Expanded choreography

Video Lecture

Martin Hargreaves

Tues 6 April 11:00 BST/12:00 CET
Online Event

Available to view from
6 April 11:00 BST/12:00 CET to 4 May 18:00 GMT/19:00 CET

Booking required

Choreography in the expanded field

In 1979 art critic Rosalind Krauss wrote an essay in which she attempted to wrestle with the term ‘sculpture’ and how it was promiscuously denoting all manner of practices across an expanded field of reference. Since then it’s become something of a trope to prefix ‘expanded’ to a whole range of genres in order to think about the experimental boundaries of a discipline but also the historical and geographical exclusions that a word might perform. This lecture will ask how choreography is expanding, what it encompasses or eschews, and how there might be corresponding vectors of contraction and refusal. In particular, it will explore how this expansion is often articulated through a proposed tension between choreographic discourse and dance practice. At the centre of this enquiry will be the question; expanding for and by who?

Photo: Sam Ray

Martin Hargreaves

Martin Hargreaves is a dramaturg, writer, and performer and his interests vacillate between boredom and hysteria. His research areas are on the recent histories of contemporary dance, queer practices and camp misunderstandings. He has been a visiting lecturer at Stockholm University of the Arts since 2013 and a member of their Artistic Research Advisory Board since 2019. Martin started teaching at London Contemporary Dance School in 2016 and began his current role as the Director of Research and Postgraduate Programmes last year.

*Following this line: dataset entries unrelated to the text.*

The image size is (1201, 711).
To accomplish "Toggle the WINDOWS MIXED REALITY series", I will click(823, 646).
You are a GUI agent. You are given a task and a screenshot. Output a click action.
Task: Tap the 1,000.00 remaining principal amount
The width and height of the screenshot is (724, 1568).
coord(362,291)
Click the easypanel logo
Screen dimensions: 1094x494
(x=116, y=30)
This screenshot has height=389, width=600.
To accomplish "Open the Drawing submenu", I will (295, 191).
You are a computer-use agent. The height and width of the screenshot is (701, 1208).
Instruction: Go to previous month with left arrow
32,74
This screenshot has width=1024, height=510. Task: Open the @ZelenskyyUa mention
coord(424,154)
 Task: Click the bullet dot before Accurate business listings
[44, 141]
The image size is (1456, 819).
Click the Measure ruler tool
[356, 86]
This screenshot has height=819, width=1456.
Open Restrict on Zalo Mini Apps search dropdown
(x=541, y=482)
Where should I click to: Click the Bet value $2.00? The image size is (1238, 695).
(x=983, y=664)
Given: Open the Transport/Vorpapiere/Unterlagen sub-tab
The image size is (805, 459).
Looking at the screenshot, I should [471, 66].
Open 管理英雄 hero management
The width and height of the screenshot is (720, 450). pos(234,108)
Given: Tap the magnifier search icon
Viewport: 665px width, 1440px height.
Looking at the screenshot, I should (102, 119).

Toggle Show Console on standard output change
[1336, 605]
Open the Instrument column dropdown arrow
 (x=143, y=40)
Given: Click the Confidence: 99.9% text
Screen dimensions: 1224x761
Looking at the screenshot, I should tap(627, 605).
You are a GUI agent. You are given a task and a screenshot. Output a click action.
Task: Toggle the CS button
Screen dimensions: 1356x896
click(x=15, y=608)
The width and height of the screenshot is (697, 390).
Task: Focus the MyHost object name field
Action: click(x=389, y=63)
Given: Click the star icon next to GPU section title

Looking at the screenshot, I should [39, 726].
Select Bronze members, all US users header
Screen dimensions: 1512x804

In 2003 he was awarded a PhD for his thesis ‘Performativity, Spectrality, Hysteria’ and much of his subsequent practice has loitered around these lenses. From 2003 to 2013 he was the Editor of Dance Theatre Journal and from 2015 to 2017 was Guest Dramaturg in Residence at South East Dance. Martin is a Trustee of Dance Art Foundation and Siobhan Davies Studios. Recently he’s performed for Boris Charmatz, Joan Jonas and Pablo Bronstein, co-edited a monograph of Kira O’Reilly’s work and worked as a dramaturg for Joe Moran, H2DANCE, Marikiscrycrycry, Nicola Conibere and Samir Kennedy.